19. The use of the composition of claims 1-6, for the preparation of a drug for the treatment of Parkinson's disease by blocking peripheral decarboxylation sequentially or simultaneously administered L-DOPA.

20. A method of treating Parkinson's disease, comprising administering to a subject in need of such treatment, simultaneously or sequentially with L-DOPA, a therapeutically effective amount of at least one blocker of external L-DOPA transfer in renal cells selected from the group consisting of derivatives phenylbenzopyran derivatives of trans-stilbene or 3- (4-hydroxyphenyl) -1- (2,4,6-trihydroxyphenyl) -1-propanone (phloretin).

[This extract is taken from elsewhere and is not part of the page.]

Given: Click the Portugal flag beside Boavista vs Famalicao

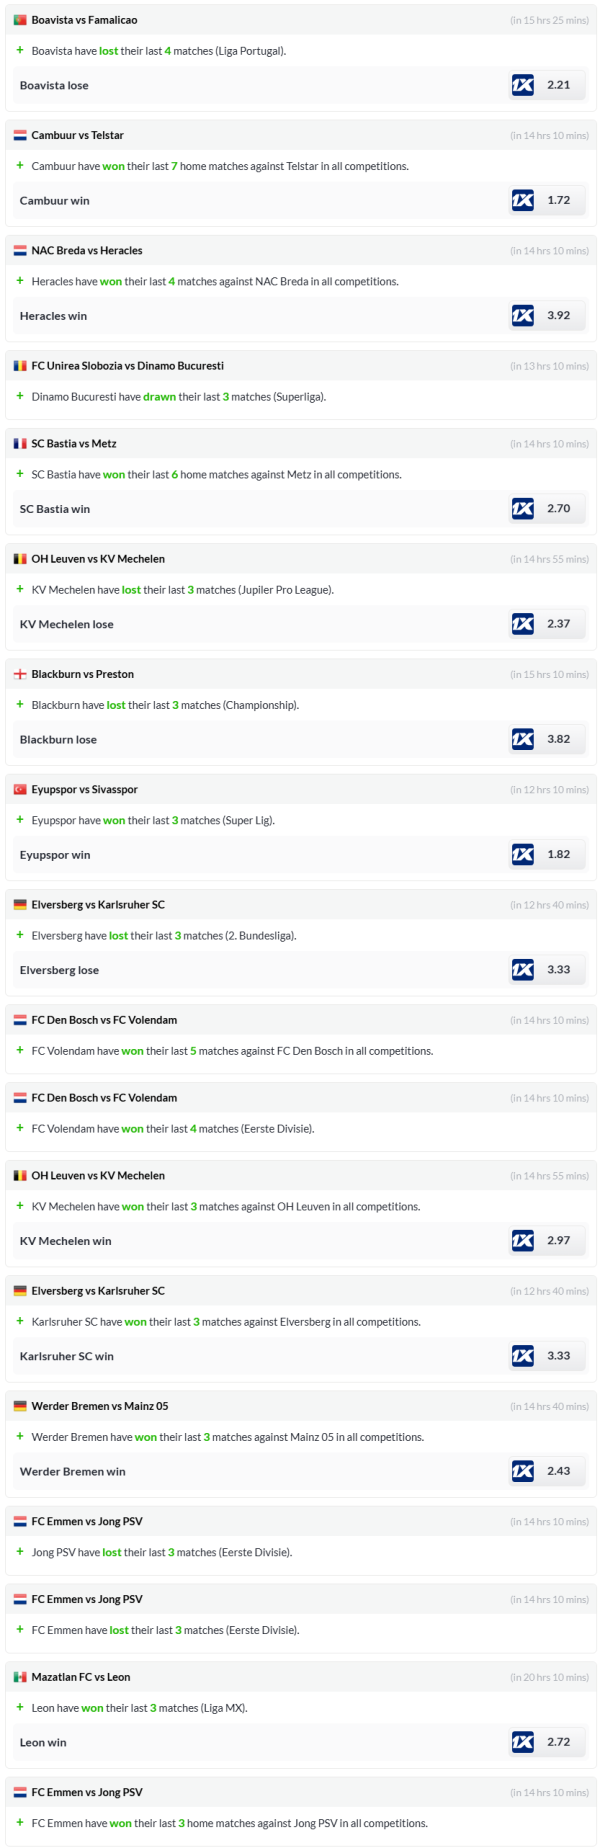Looking at the screenshot, I should coord(20,20).
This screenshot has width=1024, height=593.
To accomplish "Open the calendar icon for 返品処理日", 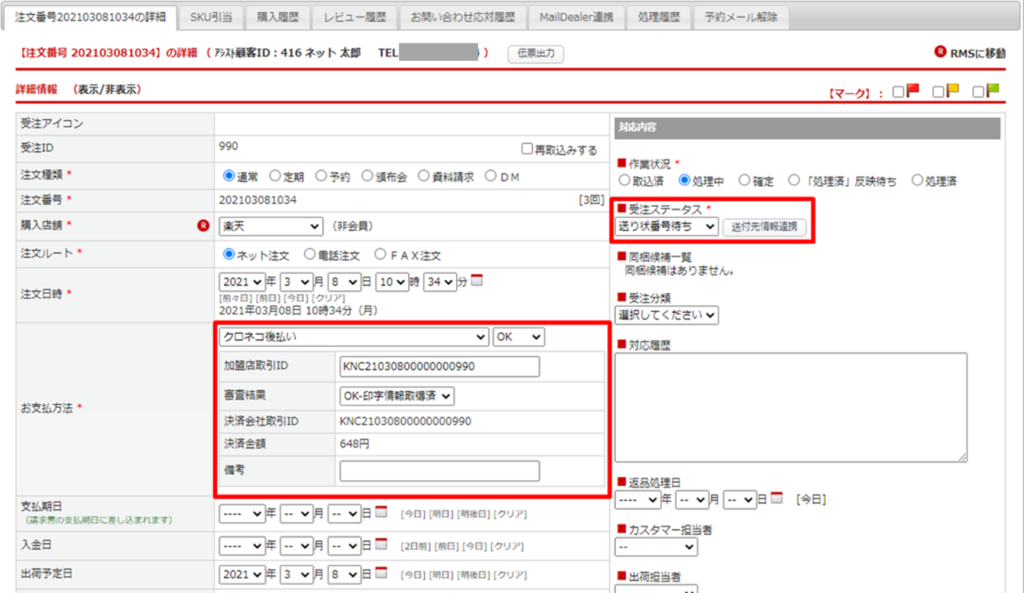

21. A method for regulating motor disorders by modifying the dopaminergic activity of the cellular structure of a pathway that binds a black substance with a striatum, which consists in administering to a subject in need of such regulation, in consecutive or simultaneous combination with L-DOPA, a therapeutically effective amount of at least one blocker external transport of L-dopa in renal cells selected from the group consisting of phenylbenzopyran derivatives, trans-stilbene derivatives or 3- (4-hydroxyphenyl) -1- (2,4,6-trihydride oxyphenyl) -1-propanone (phloretin).

22. A method of increasing the levels of introduced L-DOPA in the bloodstream of a subject, comprising administering to the subject an effective amount of at least one blocker of external L-DOPA transfer in renal cells selected from the group consisting of phenylbenzopyran derivatives, trans-stilbene derivatives, or 3 - (4-hydroxyphenyl) -1- (2,4,6-trihydroxyphenyl) -1-propanone (phloretin).

23. A method for increasing the bioavailability of administered L-DOPA in brain tissues of a subject, comprising administering to the subject an effective amount of at least one blocker of external L-DOPA transfer in renal cells selected from the group consisting of phenylbenzopyran derivatives, trans-stilbene derivatives or 3- (4-hydroxyphenyl) -1- (2,4,6-trihydroxyphenyl) -1-propanone (phloretin).

24. The method according to any one of claims 20 to 23, characterized in that it further comprises administering an aromatic L-amino acid decarboxylase inhibitor or a catechol-o-methyl transferase inhibitor.